Collected data:
☆ ☆ ☆
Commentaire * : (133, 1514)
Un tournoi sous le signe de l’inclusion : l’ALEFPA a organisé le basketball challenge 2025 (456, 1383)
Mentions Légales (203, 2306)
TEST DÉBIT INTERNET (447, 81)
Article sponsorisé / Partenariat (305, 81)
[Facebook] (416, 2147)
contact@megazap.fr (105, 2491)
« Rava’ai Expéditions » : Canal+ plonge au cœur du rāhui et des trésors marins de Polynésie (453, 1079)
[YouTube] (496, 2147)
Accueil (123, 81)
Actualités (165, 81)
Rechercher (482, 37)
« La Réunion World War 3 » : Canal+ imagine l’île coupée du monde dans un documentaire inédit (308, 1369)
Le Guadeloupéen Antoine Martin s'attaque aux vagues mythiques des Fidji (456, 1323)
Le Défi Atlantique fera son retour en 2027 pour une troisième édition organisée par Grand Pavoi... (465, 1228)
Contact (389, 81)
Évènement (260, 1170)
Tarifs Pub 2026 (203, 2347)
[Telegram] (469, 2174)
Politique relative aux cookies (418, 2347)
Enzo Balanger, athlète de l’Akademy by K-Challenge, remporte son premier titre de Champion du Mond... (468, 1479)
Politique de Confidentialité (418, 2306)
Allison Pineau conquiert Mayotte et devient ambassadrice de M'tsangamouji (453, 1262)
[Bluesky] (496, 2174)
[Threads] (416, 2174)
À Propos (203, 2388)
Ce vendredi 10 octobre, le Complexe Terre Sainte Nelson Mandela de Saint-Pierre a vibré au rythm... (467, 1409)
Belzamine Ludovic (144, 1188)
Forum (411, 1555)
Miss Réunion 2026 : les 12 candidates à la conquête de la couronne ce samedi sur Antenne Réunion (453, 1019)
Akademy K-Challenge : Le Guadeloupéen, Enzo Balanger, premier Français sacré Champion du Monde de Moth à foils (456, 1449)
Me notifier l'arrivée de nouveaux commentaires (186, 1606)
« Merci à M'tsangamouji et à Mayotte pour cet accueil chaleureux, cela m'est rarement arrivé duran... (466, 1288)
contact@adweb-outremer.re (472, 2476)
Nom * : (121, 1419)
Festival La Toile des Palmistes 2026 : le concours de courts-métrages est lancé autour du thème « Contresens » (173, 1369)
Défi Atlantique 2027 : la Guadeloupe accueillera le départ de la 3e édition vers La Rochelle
☆ ☆ ☆
▶ [PROBLEM DETAILS]: Your task is to repeat the entries exactly.

▶ [EXERCISE RESPONSE]:
Commentaire * : (133, 1514)
Un tournoi sous le signe de l’inclusion : l’ALEFPA a organisé le basketball challenge 2025 (456, 1383)
Mentions Légales (203, 2306)
TEST DÉBIT INTERNET (447, 81)
Article sponsorisé / Partenariat (305, 81)
[Facebook] (416, 2147)
contact@megazap.fr (105, 2491)
« Rava’ai Expéditions » : Canal+ plonge au cœur du rāhui et des trésors marins de Polynésie (453, 1079)
[YouTube] (496, 2147)
Accueil (123, 81)
Actualités (165, 81)
Rechercher (482, 37)
« La Réunion World War 3 » : Canal+ imagine l’île coupée du monde dans un documentaire inédit (308, 1369)
Le Guadeloupéen Antoine Martin s'attaque aux vagues mythiques des Fidji (456, 1323)
Le Défi Atlantique fera son retour en 2027 pour une troisième édition organisée par Grand Pavoi... (465, 1228)
Contact (389, 81)
Évènement (260, 1170)
Tarifs Pub 2026 (203, 2347)
[Telegram] (469, 2174)
Politique relative aux cookies (418, 2347)
Enzo Balanger, athlète de l’Akademy by K-Challenge, remporte son premier titre de Champion du Mond... (468, 1479)
Politique de Confidentialité (418, 2306)
Allison Pineau conquiert Mayotte et devient ambassadrice de M'tsangamouji (453, 1262)
[Bluesky] (496, 2174)
[Threads] (416, 2174)
À Propos (203, 2388)
Ce vendredi 10 octobre, le Complexe Terre Sainte Nelson Mandela de Saint-Pierre a vibré au rythm... (467, 1409)
Belzamine Ludovic (144, 1188)
Forum (411, 1555)
Miss Réunion 2026 : les 12 candidates à la conquête de la couronne ce samedi sur Antenne Réunion (453, 1019)
Akademy K-Challenge : Le Guadeloupéen, Enzo Balanger, premier Français sacré Champion du Monde de Moth à foils (456, 1449)
Me notifier l'arrivée de nouveaux commentaires (186, 1606)
« Merci à M'tsangamouji et à Mayotte pour cet accueil chaleureux, cela m'est rarement arrivé duran... (466, 1288)
contact@adweb-outremer.re (472, 2476)
Nom * : (121, 1419)
Festival La Toile des Palmistes 2026 : le concours de courts-métrages est lancé autour du thème « Contresens » (173, 1369)
Défi Atlantique 2027 : la Guadeloupe accueillera le départ de la 3e édition vers La Rochelle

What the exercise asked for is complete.